A collection is a dataset whose purpose is to group other datasets. Its metadata looks like any other dataset — it has a name, title, description, and so on — but it also lists its member datasets under children (or the alias datasets: in catalog YAML). When a query or an export targets a collection, it resolves transitively to the leaf datasets the collection contains.

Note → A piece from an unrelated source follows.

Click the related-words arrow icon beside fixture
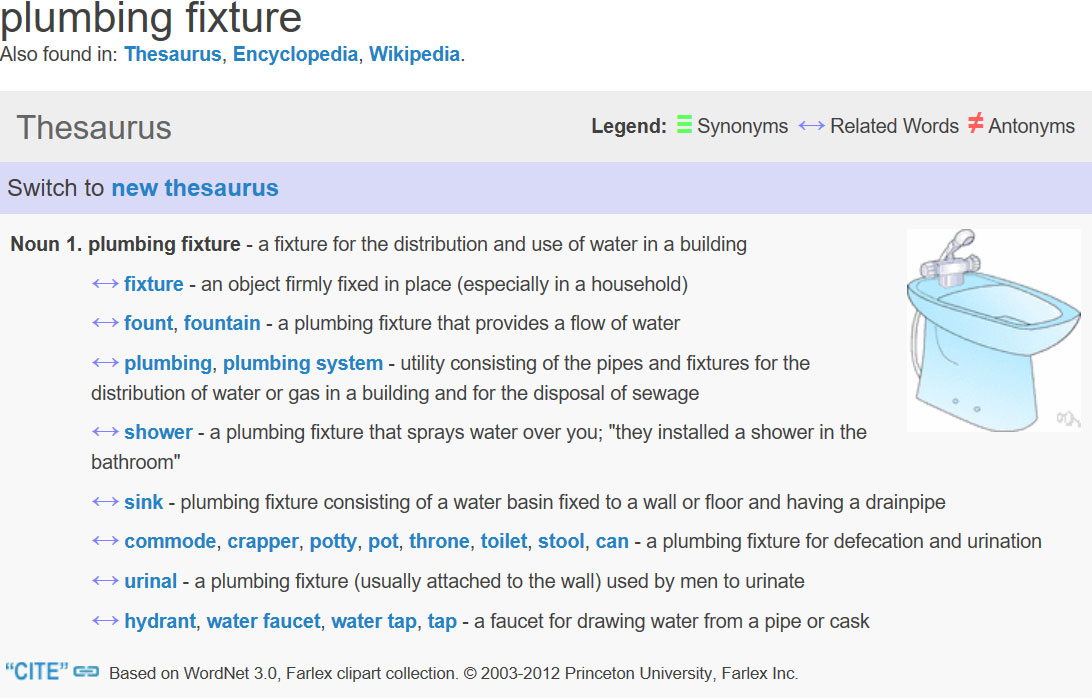 pyautogui.click(x=105, y=284)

There is no separate schema or class for collections; they are regular Dataset instances that happen to contain others. The children field can be nested, so collections of collections are valid. A dataset can belong to multiple collections without duplication.

Dataset metadata

The most important piece of metadata for any dataset is its name. Names are lowercase, underscore-linked short identifiers (eg. us_ofac_sdn) used in the actual entity data to reference a data source. Inside the metadata (or a catalog entry), the following fields can be found:

Section Field Description
dataset
name Dataset’s unique identifier
title Human-readable title
summary Short summary string
description Detailed description of the dataset in markdown syntax
tags List of tags assigned to this dataset
index_url URL to dataset metadata file
version Latest dataset version. Each data update produces a new version ID, and version IDs can be relied on to be sortable strings.
last_change Timestamp when any entity in the dataset last changed. This marks when the system discovered the change, not when published at source. Also note that changes to our data cleaning tools may result in changes reflected here as well.
last_export Timestamp of the most recent dataset crawl and export. This is the time of when the process in question was started, not when the resulting data was uploaded to our public archive.
datasets All data sources (and enrichment datasets) included in this collection
resources Array of objects describing associated files, including exports and source data.
updated_at Use last_export instead.
coverage Coverage metadata object.
start Date of the first time the dataset was included in the database.
countries List of the countries covered by this dataset.
frequency One of: never, hourly, daily, weekly, monthly, annually
schedule A more precise (cron-style) specification of the update frequency
publisher
name Publishing source name
acronym Pubshlishing source acronym (e.g. OFAC)
description Detailed description of publishing source, uses markdown.
url Link to the publisher's home page
country Originating country (code) of publishing source
country_label Originating country (name) of publishing source
official true if the publisher is a government or inter-governmental organization.
resources
name Identifier for this export
url Direct download URL where the resource file is fetched
checksum SHA1 of the resource contents
mime_type The MIME type of the resource (eg. text/csv)
mime_type_label Human-readable label for the MIME type
title Title of the resource
size Size of the resource in bytes

Dataset query DSL

The Python library includes a small query DSL for filtering datasets by name, collection membership, or tags. It is available as followthemoney.dataset.evaluate_query:

from followthemoney.dataset import DataCatalog, Dataset, evaluate_query

catalog = DataCatalog.from_path(Dataset, "catalog.yml")
results = evaluate_query(catalog, {"and": ["#issuer.eu", "#list.sanction"]})

Grammar

A query is a recursive structure with three operators and string leaves:

DatasetQuery = str | list[DatasetQuery]
             | {"or": list[DatasetQuery]}
             | {"and": list[DatasetQuery]}
             | {"not": DatasetQuery}

Leaf values

Pattern Meaning Example
"datasetname" A specific dataset by slug "us_ofac_sdn"
"collectionname" A collection, expanded to its leaf datasets "sanctions"
"#tag" All datasets matching a tag "#issuer.eu"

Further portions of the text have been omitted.